DEINE AUFGABEN
a: Kopiere aus dem Forumsthread zur Multirolle einen Abschnitt wortgetreu: Beginne bei den Worten "## fxschmxxstxrp (9." und höre nach den Worten "reine Vorsichtsmaßnahme ?" auf.
b: Stimmen diese Aussagen mit dem Forumsthread zur Multirolle überein? Antworte jeweils mit Ja oder Nein und zitiere die entscheidenden Worte wörtlich. (i) fxschmxxstxrp hat die Scheiben entfettet. (ii) Nach dem Zusammenbau funktioniert die Bremse laut fxschmxxstxrp schlecht. (iii) fxschmxxstxrp fragt, ob das Cals Greese eine reine Vorsichtsmaßnahme wäre.

ARTIKEL

Soll ich die danach erstmal ohne fetten wieder einbauen oder doch mir dieses Fett bestellen ?

wenn ja würde ich mir es aber hier z.B hier kaufen

http://www.ebay.de/itm/Cals-Carbont...196?pt=LH_DefaultDomain_0&hash=item5d43a491ac


----------



## fxschmxxstxrp (9. September 2013)

*AW: Multirolle reinigen und fetten*

So,habe die Scheiben entfettet und alles wieder schön zusammengebaut.
Die Bremse funktioniert auch super.
Ich verstehe nicht warum das Cals Greese drauf soll wenn die Bremse funtioniert ,oder wäre das eine reine Vorsichtsmaßnahme ?


----------



## Purist (9. September 2013)

*AW: Multirolle reinigen und fetten*



andreasp schrieb:


> Die Bremse funktioniert auch super.

GESPEICHERTE DATENSÄTZE
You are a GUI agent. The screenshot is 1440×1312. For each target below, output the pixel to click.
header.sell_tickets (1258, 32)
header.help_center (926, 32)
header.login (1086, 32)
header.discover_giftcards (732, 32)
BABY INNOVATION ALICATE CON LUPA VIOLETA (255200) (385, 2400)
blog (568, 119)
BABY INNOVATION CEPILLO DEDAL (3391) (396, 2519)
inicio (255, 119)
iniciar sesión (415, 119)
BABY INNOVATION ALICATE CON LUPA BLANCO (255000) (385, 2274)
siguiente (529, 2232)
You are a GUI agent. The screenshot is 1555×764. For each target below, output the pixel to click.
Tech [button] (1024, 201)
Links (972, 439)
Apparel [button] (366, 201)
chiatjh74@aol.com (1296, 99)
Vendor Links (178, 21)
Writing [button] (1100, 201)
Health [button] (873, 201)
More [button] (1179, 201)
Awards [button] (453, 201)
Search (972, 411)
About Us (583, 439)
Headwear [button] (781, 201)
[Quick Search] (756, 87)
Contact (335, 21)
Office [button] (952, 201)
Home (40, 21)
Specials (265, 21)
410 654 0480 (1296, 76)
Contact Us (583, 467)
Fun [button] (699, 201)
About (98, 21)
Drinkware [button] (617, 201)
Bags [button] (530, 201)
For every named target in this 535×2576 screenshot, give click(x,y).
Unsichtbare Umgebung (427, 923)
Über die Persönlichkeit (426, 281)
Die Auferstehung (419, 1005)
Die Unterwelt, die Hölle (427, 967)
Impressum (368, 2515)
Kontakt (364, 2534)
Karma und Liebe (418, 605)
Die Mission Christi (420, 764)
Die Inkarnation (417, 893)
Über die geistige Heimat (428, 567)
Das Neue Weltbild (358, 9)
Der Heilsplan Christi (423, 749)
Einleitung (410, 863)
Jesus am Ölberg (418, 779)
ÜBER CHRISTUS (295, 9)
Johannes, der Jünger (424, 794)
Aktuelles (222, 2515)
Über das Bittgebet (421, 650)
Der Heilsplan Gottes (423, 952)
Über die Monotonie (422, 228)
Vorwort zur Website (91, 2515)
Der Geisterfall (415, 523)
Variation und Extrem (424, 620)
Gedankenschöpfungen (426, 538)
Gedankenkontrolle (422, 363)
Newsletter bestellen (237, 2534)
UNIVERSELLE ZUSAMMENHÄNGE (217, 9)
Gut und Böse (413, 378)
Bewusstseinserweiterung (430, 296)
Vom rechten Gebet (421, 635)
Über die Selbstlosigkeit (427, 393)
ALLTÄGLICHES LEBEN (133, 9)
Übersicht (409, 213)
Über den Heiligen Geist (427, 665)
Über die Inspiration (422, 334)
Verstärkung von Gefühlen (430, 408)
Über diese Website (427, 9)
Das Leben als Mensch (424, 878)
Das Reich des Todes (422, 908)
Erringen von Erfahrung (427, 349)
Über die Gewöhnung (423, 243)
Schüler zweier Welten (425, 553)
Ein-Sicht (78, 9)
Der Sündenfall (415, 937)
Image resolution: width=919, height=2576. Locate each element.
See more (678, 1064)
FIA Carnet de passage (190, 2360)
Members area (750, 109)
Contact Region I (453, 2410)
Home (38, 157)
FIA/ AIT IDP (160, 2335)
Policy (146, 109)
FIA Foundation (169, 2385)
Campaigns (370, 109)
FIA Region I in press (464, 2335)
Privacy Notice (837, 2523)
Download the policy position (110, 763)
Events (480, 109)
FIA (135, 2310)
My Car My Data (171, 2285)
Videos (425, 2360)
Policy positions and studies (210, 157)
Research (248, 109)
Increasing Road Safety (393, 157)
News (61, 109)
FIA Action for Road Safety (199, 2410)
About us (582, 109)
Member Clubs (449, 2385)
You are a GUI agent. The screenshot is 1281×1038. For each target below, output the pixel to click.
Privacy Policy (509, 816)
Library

VOLLSTÄNDIGE ANTWORTEN
a:
## fxschmxxstxrp (9. September 2013)

*AW: Multirolle reinigen und fetten*

So,habe die Scheiben entfettet und alles wieder schön zusammengebaut.
Die Bremse funktioniert auch super.
Ich verstehe nicht warum das Cals Greese drauf soll wenn die Bremse funtioniert ,oder wäre das eine reine Vorsichtsmaßnahme ?

b:
(i) Ja: „So,habe die Scheiben entfettet und alles wieder schön zusammengebaut.“
(ii) Nein: „Die Bremse funktioniert auch super.“
(iii) Ja: „oder wäre das eine reine Vorsichtsmaßnahme ?“